Benbatl: Godolphin run three donkeys. This is the slowest of them.
Best Solution: Oh, I love Pat Cosgrave and he rides these southern undulating tracks better than anyone. So pleased he's finally getting rides on Godolphin horses. But honestly - what do donkeys get for lunch on Weston-Super-Mare beach?
Capri: The first of Ballydoyle's eleventy-five darts. Posh holiday places don't win the Derby. Fact.
Cliffs of Moher: Ballydoyle's number one. Saint Ryan Moore on board as he was when the horse ran like a drunken duck with piles at Chester. Good luck doing that here, though the Queen will be backing him, being basically in love with Ryan. Never seen her smile at anyone like she does him.
Cracksman: Frankie. Ah, Frankie. Bless him, landed me some doubloons on Enable in the Oaks today - still a great jockey. On a very slow horse. The Epsom trial is the first of the Derby Trials and when Cracksman won it, no-one, no-one at all, ever thought he'd still be favourite two months on.
Crown Eagle: Even Gosden's throwing his pit ponies at the race. There was a time Gosden won listed races with Group horses - 'cause he'd been brought up that way. Now he's aiming the other way around.
Douglas MacCarthur: For a long time Ballydoyle have been naming their well-bred horses after famous people. George Washington. Churchill. Douglas MacCarthur ain't an A list name is he? Let alone Dylan Thomas.
Dubai Thunder: Does that even happen? Like, ever?
Eminent: I unloaded a pocketfull of currency on him for the Guineas/Derby double when he won the Craven. Ooooh, he's good, I said. I was wrong, He isn't.
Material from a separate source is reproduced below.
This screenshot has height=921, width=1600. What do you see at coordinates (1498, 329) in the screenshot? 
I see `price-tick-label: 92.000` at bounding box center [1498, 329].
Glencadam Glory: If you're tired of reading, how do you think I feel? Gosden again. Will make a nice novice hurdler at somewere like Stratford as soon as they cut his balls off.
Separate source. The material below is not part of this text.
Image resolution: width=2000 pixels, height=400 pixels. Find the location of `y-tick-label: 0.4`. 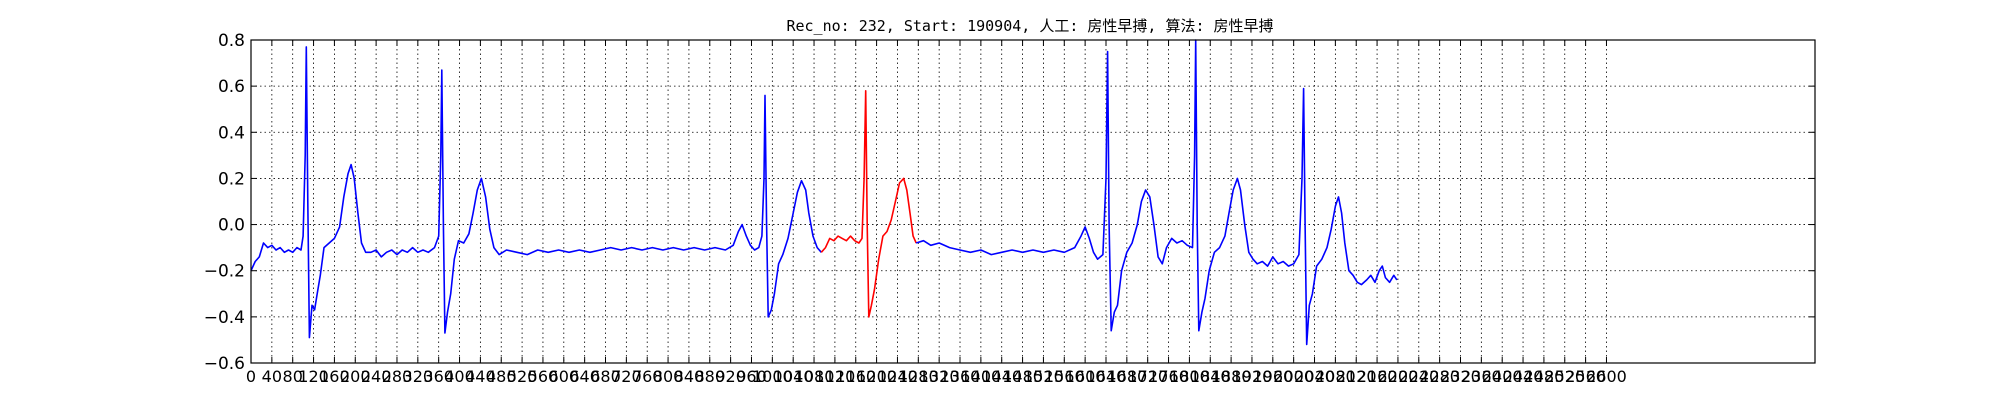

y-tick-label: 0.4 is located at coordinates (232, 133).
Khalidi: Gosden again. Supplemented late at a cost of a mere £80000. I'm guessing Gosden just hates his owner, and given that the owner is Andrew Lloyd Webber, that's certainly possible.
Pealer: Gosden again. Silvestre De Sousa rides. He rides Epsom better than anyone. So, if ALL the other horses don't turn up, he has a chance - each way.
Permian: Also supplemented for the full 80k. Have to say he's proven himself the best of these so far. Then again, there was a time I was the best over 40s tennis player in Lloyd Park, Croydon, of a Monday morning. Possibly.
Rekindling: You know, don't let it go out in the first place...
Salouen: Nope, never heard of him, and expect I never will.
The Anvil: Oooh, he's going to lead. Hammer down round Tattenham Corner. You could back him at 100/1 and dance around the living room like a loon as he enters the straight two lengths clear. You could.
Venice Beach: O'Brien's got another of his kids on this one - meritocracy in action. (It's actually illegal in jumps racing to be a jockey unless your dad's a trainer - true.)
Wings of Eagles: O'Brien literally running out of family members...
Diore Lia: A charity runner. Couldn't win the shittiest race you've ever seen at Lingfield all weather on a cold rainy January Monday. 500/1 Every chance.
So there you have it. never fear, I'll be back tomorrow with the winner.